Over time, lots of fellow spinal readers have tried to kick me into action, telling me that Trampers are brilliant, tough as old boots and go on for ever, rain or shine. One user even rescued an injured walker by putting them in a trailer she was towing. Others go on Ramblers’ club outings on them. “I know how unglamorous they are honestly, I’ve had such a sense of freedom with mine,” writes another friend.
Another lady feels like Jeremy Clarkson in hers. “If I switch it to top speed, it does not make me feel disabled, but rather powerful.” Now I wish I could say the same after one outing, but certainly I felt an adventurer, intimate again with nature, experiencing the forgotten, precious thrill of loitering in my own time, close to the exotic spring growth on the trees and the birdsong and crunch of the stones.
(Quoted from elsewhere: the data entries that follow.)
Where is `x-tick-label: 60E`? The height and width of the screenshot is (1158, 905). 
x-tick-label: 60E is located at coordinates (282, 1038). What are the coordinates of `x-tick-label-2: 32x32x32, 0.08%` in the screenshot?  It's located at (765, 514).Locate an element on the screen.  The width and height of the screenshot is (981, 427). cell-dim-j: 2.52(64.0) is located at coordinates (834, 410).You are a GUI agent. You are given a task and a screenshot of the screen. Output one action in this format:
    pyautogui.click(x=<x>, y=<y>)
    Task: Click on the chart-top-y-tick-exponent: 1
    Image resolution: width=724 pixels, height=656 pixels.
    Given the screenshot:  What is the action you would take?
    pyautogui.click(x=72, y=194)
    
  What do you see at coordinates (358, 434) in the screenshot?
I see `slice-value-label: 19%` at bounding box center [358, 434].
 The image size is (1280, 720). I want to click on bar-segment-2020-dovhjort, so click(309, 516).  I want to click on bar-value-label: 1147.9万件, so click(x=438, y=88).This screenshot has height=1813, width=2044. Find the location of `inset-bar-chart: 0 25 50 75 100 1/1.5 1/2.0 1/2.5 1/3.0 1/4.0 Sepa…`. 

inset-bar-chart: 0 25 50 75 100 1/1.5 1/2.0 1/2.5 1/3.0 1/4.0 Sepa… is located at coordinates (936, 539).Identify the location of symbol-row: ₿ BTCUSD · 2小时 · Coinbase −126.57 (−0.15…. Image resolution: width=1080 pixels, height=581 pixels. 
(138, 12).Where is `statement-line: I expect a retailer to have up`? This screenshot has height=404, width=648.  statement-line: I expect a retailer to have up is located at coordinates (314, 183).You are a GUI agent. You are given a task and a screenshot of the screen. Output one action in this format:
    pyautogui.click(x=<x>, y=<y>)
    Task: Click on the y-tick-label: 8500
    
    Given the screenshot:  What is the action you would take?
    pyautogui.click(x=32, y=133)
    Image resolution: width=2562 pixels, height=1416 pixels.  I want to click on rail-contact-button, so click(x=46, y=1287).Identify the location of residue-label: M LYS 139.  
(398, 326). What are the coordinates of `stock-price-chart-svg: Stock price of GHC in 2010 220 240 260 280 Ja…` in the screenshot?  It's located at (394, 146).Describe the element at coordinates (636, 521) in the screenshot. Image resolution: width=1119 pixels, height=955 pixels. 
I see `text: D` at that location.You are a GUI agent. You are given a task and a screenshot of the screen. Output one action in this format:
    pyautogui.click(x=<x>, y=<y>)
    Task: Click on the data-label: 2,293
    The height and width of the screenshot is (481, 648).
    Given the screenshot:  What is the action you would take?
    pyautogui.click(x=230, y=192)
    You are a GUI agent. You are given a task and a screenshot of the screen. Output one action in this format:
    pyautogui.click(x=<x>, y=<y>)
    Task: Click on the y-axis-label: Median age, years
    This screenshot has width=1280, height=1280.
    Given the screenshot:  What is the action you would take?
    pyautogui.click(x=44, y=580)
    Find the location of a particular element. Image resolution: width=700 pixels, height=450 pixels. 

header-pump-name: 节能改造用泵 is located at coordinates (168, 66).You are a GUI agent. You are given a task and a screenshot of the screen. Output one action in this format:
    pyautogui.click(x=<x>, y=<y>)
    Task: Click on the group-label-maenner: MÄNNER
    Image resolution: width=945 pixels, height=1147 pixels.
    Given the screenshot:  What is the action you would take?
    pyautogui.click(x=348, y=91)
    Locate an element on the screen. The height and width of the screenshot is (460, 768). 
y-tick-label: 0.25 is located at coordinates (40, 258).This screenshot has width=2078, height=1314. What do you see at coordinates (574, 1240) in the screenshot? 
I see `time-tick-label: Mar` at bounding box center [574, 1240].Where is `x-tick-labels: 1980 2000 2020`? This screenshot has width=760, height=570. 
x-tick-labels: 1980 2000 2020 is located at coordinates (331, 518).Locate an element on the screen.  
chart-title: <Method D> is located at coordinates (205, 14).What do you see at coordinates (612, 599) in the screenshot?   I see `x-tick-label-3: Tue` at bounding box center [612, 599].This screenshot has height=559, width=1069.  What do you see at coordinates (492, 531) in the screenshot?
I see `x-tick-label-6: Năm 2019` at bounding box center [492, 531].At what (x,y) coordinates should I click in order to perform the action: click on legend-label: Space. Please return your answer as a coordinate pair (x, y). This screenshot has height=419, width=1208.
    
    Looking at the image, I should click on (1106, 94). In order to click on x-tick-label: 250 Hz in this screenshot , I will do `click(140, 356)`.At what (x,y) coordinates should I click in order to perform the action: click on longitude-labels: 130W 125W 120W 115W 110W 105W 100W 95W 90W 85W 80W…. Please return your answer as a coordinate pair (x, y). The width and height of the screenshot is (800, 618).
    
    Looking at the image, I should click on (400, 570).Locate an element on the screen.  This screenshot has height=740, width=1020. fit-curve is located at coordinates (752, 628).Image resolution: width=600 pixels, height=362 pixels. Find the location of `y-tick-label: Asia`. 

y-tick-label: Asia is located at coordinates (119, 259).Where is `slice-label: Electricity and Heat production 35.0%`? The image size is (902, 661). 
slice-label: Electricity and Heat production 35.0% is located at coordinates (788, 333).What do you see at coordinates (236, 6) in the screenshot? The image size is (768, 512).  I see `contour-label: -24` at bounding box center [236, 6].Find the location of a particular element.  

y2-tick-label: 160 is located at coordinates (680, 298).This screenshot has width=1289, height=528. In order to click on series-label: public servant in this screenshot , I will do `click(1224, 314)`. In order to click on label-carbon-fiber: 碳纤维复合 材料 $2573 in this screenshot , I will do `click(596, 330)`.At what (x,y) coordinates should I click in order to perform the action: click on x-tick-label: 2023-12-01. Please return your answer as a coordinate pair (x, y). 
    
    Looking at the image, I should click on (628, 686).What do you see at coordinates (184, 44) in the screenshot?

Other readers encourage me to try a less sedate solution, a revolutionary British wheelchair called the Trekninetic, designed by a Formula One motor racing engineer. It’s reversed, with the big wheels at the front and a single wheel at the back, and described as sensational off road by its users. Perfect for Q-bikes, I reflect. But I have chosen the Vicar’s wife’s bicycle.
When I got home, soaking wet, Pip was ecstatic to be back and Dave had that where-have-you-been look on his face. “do you know how long you have been away? Forty minutes” It dawns on me that every one worries about my safety except me.